# [Provided entries]
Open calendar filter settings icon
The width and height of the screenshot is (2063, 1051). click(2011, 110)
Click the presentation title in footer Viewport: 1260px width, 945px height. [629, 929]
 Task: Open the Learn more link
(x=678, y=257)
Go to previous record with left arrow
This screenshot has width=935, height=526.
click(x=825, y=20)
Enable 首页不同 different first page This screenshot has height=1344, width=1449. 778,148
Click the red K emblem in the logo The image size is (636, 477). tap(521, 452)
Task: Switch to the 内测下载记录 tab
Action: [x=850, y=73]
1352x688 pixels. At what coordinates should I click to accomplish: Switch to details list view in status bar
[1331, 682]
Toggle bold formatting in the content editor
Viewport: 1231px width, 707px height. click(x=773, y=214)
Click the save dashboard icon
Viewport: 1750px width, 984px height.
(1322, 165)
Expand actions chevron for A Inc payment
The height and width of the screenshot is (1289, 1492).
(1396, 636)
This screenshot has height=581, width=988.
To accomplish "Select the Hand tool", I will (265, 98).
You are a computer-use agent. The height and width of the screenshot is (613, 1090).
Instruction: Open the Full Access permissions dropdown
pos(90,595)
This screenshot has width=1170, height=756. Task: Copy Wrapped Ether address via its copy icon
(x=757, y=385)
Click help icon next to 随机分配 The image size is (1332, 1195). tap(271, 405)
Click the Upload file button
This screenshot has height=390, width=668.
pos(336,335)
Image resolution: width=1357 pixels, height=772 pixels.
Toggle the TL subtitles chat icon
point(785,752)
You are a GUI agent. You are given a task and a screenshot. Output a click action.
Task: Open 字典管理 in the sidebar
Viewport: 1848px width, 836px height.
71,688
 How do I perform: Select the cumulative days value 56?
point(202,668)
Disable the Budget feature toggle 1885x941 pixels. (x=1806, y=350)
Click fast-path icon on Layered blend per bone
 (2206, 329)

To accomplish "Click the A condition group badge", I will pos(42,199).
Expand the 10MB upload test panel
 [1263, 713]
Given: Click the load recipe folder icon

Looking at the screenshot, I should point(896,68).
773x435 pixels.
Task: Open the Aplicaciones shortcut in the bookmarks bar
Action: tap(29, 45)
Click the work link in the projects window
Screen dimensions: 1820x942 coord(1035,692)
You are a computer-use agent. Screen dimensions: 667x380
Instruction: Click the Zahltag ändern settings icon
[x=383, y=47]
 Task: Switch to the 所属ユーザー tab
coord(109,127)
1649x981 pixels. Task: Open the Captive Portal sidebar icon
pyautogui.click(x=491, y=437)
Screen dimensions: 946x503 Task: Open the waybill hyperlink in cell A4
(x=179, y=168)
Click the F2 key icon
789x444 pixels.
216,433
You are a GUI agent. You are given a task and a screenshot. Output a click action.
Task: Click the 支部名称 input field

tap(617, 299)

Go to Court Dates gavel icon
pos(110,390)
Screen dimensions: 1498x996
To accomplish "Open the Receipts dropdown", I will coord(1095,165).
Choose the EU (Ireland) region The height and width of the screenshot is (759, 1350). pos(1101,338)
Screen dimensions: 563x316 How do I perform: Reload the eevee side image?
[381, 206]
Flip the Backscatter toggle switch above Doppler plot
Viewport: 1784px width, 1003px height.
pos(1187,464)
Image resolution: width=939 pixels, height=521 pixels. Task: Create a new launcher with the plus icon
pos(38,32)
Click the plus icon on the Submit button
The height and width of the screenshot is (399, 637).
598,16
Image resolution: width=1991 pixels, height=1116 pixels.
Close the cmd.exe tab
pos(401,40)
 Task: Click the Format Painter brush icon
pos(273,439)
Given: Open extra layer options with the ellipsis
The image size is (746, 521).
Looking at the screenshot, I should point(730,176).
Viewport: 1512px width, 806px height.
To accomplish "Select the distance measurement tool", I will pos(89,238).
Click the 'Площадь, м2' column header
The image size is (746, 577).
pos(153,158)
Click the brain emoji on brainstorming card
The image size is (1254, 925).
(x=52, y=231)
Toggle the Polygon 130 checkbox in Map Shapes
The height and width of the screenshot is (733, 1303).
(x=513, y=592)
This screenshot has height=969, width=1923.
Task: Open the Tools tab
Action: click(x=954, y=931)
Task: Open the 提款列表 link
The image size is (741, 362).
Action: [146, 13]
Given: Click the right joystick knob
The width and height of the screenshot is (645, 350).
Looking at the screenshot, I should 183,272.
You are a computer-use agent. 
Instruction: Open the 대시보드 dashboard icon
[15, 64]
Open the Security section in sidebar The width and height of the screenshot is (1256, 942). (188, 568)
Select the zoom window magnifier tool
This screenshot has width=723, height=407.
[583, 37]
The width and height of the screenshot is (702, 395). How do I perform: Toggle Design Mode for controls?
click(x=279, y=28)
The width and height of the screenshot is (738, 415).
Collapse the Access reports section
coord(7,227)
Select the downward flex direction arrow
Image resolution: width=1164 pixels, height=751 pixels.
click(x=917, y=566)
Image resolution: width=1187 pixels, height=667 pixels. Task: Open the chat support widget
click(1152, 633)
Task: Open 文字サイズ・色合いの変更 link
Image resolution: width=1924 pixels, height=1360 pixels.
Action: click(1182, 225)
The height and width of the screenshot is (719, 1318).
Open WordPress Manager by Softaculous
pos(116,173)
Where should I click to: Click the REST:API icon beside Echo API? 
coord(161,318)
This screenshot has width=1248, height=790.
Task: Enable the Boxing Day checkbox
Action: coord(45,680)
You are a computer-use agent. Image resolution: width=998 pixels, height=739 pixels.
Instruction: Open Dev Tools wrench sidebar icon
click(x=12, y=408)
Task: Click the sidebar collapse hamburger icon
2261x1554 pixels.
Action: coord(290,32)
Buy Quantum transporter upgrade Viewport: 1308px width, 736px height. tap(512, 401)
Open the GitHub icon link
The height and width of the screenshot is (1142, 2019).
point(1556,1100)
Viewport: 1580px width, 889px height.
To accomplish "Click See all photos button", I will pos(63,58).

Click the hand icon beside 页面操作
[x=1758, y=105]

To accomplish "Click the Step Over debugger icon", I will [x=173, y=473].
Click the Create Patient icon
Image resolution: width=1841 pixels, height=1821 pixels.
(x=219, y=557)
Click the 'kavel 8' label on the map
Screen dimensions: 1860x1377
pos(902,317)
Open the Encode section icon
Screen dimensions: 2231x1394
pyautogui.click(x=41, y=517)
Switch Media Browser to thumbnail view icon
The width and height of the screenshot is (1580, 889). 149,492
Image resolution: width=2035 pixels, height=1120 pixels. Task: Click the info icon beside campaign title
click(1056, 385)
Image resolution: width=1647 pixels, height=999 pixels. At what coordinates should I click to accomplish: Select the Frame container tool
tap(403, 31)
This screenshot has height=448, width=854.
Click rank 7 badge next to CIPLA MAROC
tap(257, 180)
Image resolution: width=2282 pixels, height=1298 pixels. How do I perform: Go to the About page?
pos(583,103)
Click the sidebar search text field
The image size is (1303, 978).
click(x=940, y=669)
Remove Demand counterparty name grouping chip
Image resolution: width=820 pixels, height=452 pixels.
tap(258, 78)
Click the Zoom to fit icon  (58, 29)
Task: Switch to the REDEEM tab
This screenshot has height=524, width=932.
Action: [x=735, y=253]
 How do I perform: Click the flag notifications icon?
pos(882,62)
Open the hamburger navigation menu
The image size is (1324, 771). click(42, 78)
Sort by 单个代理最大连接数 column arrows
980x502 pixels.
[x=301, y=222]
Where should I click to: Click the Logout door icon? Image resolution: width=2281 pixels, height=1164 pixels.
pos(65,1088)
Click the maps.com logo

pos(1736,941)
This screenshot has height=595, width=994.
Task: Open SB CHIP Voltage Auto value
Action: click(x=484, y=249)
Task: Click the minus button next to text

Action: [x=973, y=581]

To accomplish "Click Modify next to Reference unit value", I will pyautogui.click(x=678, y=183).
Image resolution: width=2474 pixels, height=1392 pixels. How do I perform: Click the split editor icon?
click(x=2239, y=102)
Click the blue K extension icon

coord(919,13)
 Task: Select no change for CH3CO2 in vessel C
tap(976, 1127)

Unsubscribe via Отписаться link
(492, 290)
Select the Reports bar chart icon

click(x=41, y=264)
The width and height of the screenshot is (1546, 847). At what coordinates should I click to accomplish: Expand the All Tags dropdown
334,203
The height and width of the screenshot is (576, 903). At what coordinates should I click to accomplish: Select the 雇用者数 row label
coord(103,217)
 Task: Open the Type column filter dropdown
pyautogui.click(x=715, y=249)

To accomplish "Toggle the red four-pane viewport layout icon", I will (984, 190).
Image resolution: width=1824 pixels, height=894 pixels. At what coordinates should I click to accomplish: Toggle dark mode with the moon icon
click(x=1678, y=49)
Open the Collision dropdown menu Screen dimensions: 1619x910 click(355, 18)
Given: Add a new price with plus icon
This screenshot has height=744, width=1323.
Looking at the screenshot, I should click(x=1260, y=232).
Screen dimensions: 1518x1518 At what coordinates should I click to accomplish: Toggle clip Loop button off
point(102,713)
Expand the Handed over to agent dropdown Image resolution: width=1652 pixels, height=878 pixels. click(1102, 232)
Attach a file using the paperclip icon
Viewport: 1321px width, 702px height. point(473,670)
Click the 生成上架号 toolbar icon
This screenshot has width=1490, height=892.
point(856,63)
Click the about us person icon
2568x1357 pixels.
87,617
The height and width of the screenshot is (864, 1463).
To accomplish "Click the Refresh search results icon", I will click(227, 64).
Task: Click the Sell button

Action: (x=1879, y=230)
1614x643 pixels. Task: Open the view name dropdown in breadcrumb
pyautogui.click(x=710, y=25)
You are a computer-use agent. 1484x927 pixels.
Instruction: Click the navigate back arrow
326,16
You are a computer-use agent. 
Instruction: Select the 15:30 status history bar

# [Directions for this task]
The lines from the top of the data above down to the line containing "Enable 首页不同 different" are to be copied exactly; no other line should appear.

# [Exercise response]
Open calendar filter settings icon
The width and height of the screenshot is (2063, 1051). click(2011, 110)
Click the presentation title in footer Viewport: 1260px width, 945px height. [629, 929]
 Task: Open the Learn more link
(x=678, y=257)
Go to previous record with left arrow
This screenshot has width=935, height=526.
click(x=825, y=20)
Enable 首页不同 different first page This screenshot has height=1344, width=1449. 778,148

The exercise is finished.